January 21, 2014  | 

The Supreme Court said Friday it would rule on two cases that will determine whether police can search suspects' cell phones after they've been arrested, the Washington Post reports.

The twin rulings are likely to have broad implications for electronic privacy. Although a 1973 court case found that it was legal for law enforcement officers to perform a search of any containers on an arrestee's body — in order to determine whether the suspect was armed or carrying destructible evidence — the sheer amount of data carried on a mobile device these days makes it a potential source of valuable information to law enforcement agents.

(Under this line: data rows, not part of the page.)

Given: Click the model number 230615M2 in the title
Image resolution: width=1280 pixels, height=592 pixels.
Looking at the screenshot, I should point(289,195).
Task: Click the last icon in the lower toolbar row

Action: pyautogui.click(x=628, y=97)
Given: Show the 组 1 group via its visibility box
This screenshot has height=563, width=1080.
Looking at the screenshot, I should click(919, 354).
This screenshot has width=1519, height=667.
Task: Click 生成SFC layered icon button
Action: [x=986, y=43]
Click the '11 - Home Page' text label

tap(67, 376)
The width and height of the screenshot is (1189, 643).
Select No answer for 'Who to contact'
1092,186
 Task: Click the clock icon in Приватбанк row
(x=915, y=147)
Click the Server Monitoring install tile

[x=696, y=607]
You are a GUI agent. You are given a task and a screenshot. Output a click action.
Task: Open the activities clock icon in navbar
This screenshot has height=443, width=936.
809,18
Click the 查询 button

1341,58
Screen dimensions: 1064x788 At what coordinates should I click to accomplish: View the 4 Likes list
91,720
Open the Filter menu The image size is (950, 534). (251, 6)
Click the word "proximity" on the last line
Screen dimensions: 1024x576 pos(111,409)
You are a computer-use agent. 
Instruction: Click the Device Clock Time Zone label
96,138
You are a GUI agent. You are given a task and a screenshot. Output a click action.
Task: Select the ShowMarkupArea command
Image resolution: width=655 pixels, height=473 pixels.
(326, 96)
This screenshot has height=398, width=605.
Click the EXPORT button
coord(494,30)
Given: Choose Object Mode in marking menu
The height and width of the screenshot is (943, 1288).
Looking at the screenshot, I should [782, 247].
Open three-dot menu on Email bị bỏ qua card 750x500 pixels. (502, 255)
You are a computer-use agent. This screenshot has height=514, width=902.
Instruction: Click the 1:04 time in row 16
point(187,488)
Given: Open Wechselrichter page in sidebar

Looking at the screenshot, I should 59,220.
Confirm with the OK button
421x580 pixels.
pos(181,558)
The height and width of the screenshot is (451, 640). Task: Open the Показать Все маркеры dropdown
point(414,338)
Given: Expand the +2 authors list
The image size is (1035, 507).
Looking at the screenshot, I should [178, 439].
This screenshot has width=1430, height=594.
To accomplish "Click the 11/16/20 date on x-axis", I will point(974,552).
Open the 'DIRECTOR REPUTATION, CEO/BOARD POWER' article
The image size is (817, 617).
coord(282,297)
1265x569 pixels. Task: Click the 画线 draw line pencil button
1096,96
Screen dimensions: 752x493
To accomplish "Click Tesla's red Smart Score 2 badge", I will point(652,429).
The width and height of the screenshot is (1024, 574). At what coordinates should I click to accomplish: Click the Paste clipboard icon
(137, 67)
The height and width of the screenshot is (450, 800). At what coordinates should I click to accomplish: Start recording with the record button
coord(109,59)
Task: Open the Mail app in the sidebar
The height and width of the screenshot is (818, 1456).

On Aug. 22, 2009, David Riley was pulled over by San Diego police for driving with expired license plates. When officers inspected the vehicle, they discovered loaded firearms and put Riley under arrest. Officers then searched Riley's smartphone, learning of his connection with gangs and other gang members. That evidence, which included photos and videos from the phone, helped lead to Riley's conviction. The case is Riley v. California.

The second case in question, U.S. v. Wurie, involves the warrantless search of a simple flip phone and its call log. Brima Wurie, a Boston man, was arrested on suspicion of dealing drugs. When searched by police, Wurie turned up two phones. Officers used the call log from one of those phones to locate Wurie's home, search it, and find more drugs and a firearm — a discovery that resulted in additional charges.